## What is being asked
Could you reproduce, from the records below, everything from the line with "chaussures homme adidas (620, 2197)" down to the line with "Équipes de la", keeping both of those lines and changing nothing?

········

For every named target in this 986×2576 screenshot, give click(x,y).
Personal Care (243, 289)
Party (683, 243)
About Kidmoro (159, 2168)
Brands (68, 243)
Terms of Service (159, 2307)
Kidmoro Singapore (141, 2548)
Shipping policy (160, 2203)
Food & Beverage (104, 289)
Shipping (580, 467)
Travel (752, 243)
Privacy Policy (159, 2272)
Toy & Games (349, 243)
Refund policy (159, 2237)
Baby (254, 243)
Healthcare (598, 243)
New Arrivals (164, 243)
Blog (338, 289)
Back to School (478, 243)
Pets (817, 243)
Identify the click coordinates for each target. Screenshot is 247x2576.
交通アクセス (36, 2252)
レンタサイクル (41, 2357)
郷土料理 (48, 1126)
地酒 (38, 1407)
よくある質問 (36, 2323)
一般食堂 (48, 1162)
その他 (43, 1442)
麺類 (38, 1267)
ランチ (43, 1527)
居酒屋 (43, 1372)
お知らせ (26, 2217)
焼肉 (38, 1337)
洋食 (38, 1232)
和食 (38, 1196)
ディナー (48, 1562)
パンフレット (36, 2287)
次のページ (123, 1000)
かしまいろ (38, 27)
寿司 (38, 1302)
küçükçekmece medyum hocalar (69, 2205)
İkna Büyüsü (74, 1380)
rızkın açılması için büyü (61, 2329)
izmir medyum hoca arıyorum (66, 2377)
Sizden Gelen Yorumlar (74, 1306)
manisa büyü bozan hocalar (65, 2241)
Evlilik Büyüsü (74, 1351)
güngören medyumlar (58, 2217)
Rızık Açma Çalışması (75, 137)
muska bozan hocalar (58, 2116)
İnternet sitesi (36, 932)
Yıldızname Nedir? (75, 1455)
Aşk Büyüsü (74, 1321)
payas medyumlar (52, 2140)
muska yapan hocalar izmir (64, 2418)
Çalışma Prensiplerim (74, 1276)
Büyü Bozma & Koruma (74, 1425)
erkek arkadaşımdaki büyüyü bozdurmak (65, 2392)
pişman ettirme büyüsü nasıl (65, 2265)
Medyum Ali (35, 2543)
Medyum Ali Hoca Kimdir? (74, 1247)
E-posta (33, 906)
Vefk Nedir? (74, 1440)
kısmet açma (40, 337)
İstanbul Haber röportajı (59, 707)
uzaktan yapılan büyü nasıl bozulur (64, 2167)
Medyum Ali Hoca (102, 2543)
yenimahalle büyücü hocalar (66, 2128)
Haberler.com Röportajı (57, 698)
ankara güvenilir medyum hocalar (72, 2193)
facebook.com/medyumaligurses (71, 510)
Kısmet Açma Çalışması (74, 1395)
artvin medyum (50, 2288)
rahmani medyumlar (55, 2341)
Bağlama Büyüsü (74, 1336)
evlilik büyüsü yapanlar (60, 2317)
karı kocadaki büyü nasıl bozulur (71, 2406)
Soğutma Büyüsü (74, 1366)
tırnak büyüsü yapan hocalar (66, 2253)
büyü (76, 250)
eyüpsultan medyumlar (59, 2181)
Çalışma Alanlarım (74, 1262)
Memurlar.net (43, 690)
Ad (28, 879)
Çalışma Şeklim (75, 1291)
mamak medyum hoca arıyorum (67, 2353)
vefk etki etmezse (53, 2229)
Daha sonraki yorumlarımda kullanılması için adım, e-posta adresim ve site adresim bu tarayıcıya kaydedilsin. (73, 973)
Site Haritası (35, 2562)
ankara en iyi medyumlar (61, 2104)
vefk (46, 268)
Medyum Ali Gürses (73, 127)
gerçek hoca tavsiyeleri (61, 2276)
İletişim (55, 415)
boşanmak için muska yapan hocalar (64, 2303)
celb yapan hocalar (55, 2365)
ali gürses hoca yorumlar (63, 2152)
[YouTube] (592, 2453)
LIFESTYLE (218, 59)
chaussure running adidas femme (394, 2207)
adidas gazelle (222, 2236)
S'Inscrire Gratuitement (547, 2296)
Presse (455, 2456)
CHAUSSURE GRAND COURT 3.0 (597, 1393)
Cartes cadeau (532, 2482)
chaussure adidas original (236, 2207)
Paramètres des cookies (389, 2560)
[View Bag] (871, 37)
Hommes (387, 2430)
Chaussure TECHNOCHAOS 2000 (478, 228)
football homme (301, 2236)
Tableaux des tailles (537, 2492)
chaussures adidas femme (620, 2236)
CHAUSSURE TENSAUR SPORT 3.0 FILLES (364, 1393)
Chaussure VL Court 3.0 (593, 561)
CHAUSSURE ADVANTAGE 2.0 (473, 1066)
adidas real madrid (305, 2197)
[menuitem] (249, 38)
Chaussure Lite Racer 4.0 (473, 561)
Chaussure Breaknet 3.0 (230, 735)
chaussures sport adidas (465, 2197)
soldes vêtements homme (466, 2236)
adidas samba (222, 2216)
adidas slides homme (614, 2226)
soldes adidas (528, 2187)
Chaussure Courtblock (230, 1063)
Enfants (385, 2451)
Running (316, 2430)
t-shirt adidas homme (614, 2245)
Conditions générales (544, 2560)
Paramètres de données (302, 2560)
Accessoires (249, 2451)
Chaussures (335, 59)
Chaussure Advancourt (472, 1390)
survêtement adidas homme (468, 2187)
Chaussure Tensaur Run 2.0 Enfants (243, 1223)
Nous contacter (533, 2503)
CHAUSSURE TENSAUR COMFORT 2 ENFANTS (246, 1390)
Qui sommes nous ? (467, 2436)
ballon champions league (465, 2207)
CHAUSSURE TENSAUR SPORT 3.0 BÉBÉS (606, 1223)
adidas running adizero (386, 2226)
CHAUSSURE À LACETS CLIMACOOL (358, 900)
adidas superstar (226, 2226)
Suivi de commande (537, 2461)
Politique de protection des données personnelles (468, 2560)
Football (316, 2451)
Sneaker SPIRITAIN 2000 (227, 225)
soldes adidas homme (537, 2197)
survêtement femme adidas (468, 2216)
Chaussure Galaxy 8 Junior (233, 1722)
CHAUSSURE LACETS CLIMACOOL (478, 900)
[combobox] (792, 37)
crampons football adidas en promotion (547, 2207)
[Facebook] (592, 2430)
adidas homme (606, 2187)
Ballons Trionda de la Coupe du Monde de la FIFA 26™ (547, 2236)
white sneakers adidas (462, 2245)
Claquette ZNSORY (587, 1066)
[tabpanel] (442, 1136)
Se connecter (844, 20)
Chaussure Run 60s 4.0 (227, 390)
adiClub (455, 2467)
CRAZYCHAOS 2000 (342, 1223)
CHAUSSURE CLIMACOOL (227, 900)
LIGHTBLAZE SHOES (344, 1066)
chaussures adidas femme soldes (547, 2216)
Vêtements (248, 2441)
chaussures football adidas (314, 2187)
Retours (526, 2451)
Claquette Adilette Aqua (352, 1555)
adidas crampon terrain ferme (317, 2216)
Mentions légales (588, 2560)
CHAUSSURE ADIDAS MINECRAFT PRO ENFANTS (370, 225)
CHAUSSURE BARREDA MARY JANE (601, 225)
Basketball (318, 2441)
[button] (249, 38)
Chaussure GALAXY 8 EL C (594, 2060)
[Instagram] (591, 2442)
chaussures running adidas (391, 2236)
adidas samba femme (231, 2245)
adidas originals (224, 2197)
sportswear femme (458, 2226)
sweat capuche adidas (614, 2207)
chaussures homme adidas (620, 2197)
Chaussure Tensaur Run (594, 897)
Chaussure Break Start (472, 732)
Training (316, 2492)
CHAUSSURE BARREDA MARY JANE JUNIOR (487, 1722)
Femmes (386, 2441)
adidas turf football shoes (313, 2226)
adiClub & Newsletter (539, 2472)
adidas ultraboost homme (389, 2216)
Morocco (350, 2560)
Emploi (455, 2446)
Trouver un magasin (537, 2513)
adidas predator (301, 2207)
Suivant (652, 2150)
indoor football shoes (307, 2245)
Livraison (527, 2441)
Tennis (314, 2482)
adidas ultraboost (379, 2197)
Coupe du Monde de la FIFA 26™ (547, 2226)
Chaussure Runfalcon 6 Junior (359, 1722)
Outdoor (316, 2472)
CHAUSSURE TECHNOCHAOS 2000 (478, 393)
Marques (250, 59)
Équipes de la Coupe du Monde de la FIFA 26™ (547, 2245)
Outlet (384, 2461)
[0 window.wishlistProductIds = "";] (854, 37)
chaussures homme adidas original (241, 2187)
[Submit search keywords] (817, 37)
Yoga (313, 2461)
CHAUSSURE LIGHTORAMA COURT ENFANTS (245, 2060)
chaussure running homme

········

## Answer box
chaussures homme adidas (620, 2197)
Chaussure Tensaur Run (594, 897)
Chaussure Break Start (472, 732)
Training (316, 2492)
CHAUSSURE BARREDA MARY JANE JUNIOR (487, 1722)
Femmes (386, 2441)
adidas turf football shoes (313, 2226)
adiClub & Newsletter (539, 2472)
adidas ultraboost homme (389, 2216)
Morocco (350, 2560)
Emploi (455, 2446)
Trouver un magasin (537, 2513)
adidas predator (301, 2207)
Suivant (652, 2150)
indoor football shoes (307, 2245)
Livraison (527, 2441)
Tennis (314, 2482)
adidas ultraboost (379, 2197)
Coupe du Monde de la FIFA 26™ (547, 2226)
Chaussure Runfalcon 6 Junior (359, 1722)
Outdoor (316, 2472)
CHAUSSURE TECHNOCHAOS 2000 (478, 393)
Marques (250, 59)
Équipes de la Coupe du Monde de la FIFA 26™ (547, 2245)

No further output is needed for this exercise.